Analysis Methodology
- Two-factor ANOVA with replication for each alternative and the three levels of simultaneous clients
- Difference in means for 1, 5, 10 clients
Aggregated Results
| Two-Factor ANOVA with Replication: 99% Confidence | ||||||
| Source of Variation | SS | df | MS | F | P-value | F crit |
| Sample | 4240.85 | 2 | 2120.42 | 105.26 | 0 | 4.61 |
| Columns | 1793.07 | 1 | 1793.07 | 89.01 | 0 | 6.64 |
| Interaction | 604.63 | 2 | 302.32 | 15.01 | 0 | 4.61 |
| Within | 120743.78 | 5994 | 20.14 | |||
| Total | 127832.32 | 5999 | ||||
With 99% confidence, we find the following intervals for our difference in means.
| 99% Confidence Interval for Difference in Means | ||
| Number of Simultaneous Connections | c1 | c2 |
| 1 | 0.262 | 0.336 |
| 5 | 1.090 | 1.166 |
| 10 | 1.809 | 1.897 |
Interpretation
Based on the confidence intervals obtained from ANOVA, we can tell that, with 99% confidence, there is a statistically significant difference between the two alternatives, as our computed F values exceed the critical F values.
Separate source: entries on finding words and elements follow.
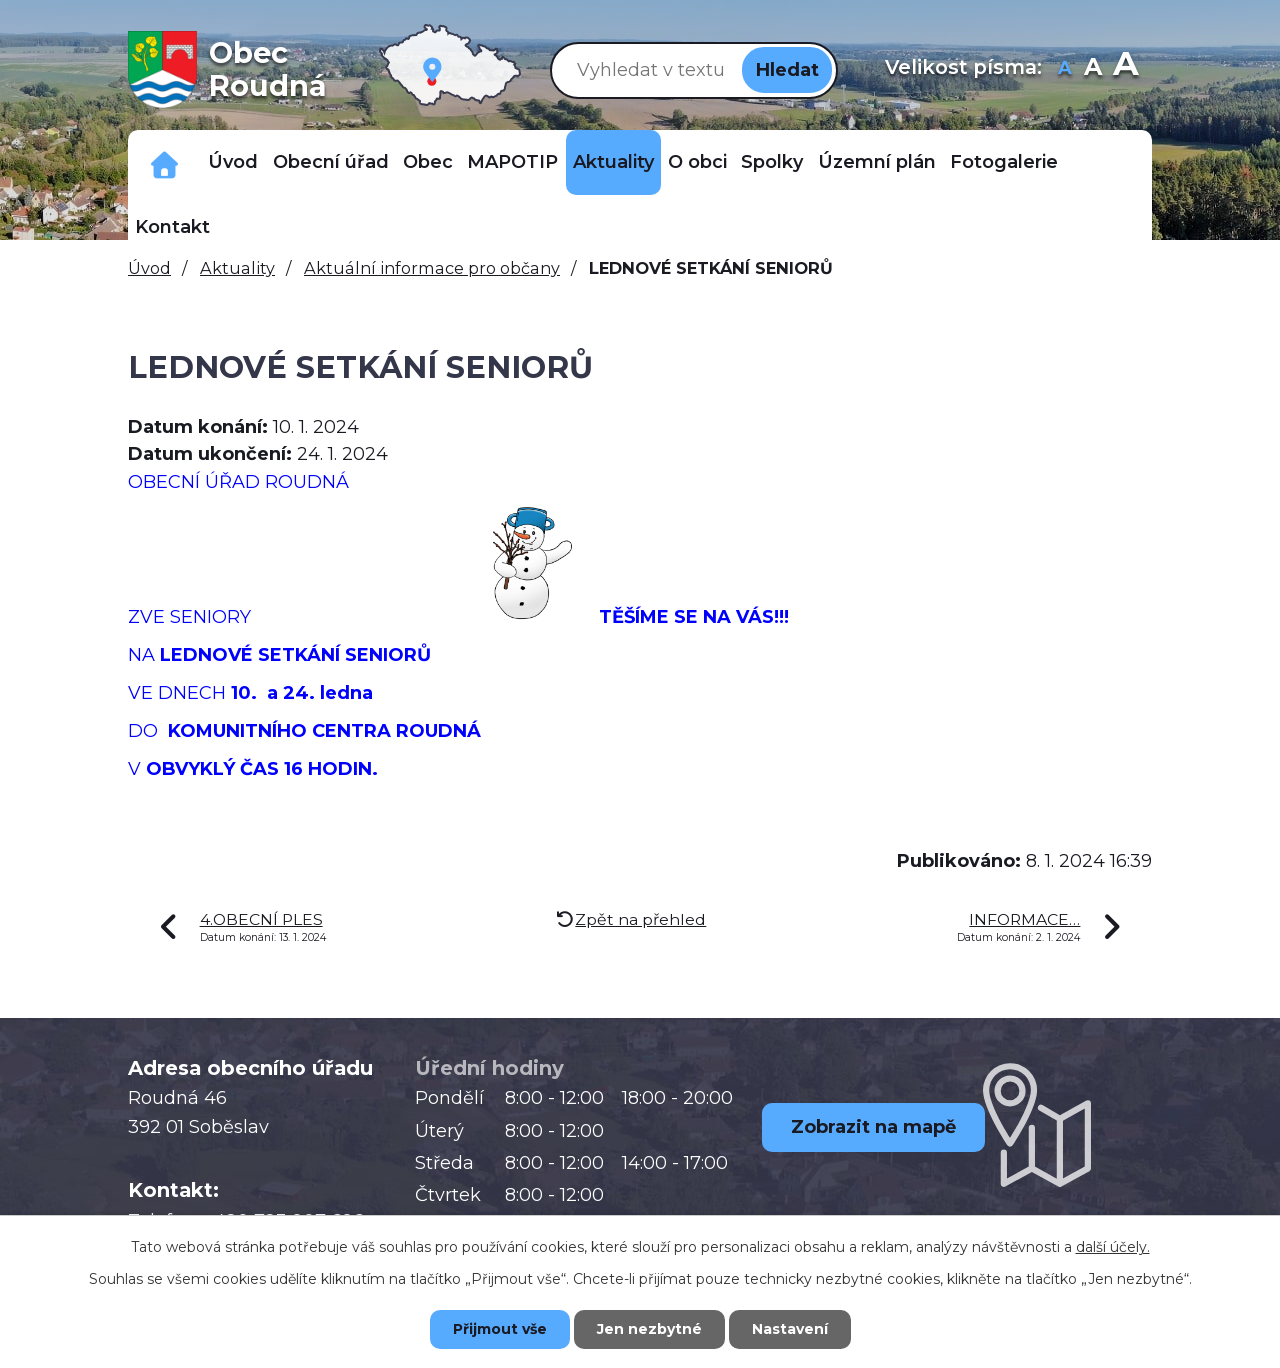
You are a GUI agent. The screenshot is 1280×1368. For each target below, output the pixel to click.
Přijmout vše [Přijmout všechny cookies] (500, 1329)
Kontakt (172, 227)
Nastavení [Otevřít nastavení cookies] (790, 1329)
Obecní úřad (331, 162)
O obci (697, 162)
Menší (1065, 69)
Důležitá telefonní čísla (164, 162)
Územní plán (877, 162)
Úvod (233, 162)
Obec (428, 162)
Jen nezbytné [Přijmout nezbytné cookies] (649, 1329)
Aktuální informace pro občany (432, 268)
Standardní (1093, 69)
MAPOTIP (512, 162)
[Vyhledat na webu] (647, 69)
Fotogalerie (1004, 162)
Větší (1125, 69)
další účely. (1113, 1247)
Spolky (772, 162)
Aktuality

According to the difference in means, this is true regardless of the number of simultaneous connections (based on our measurements). None of these confidence intervals include zero, allowing us to make this statement. In fact, the significance of the difference widens as the number of connections increases, with the non-serialized alternative being between 1.809 and 1.897 ms slower than the serialized alternative.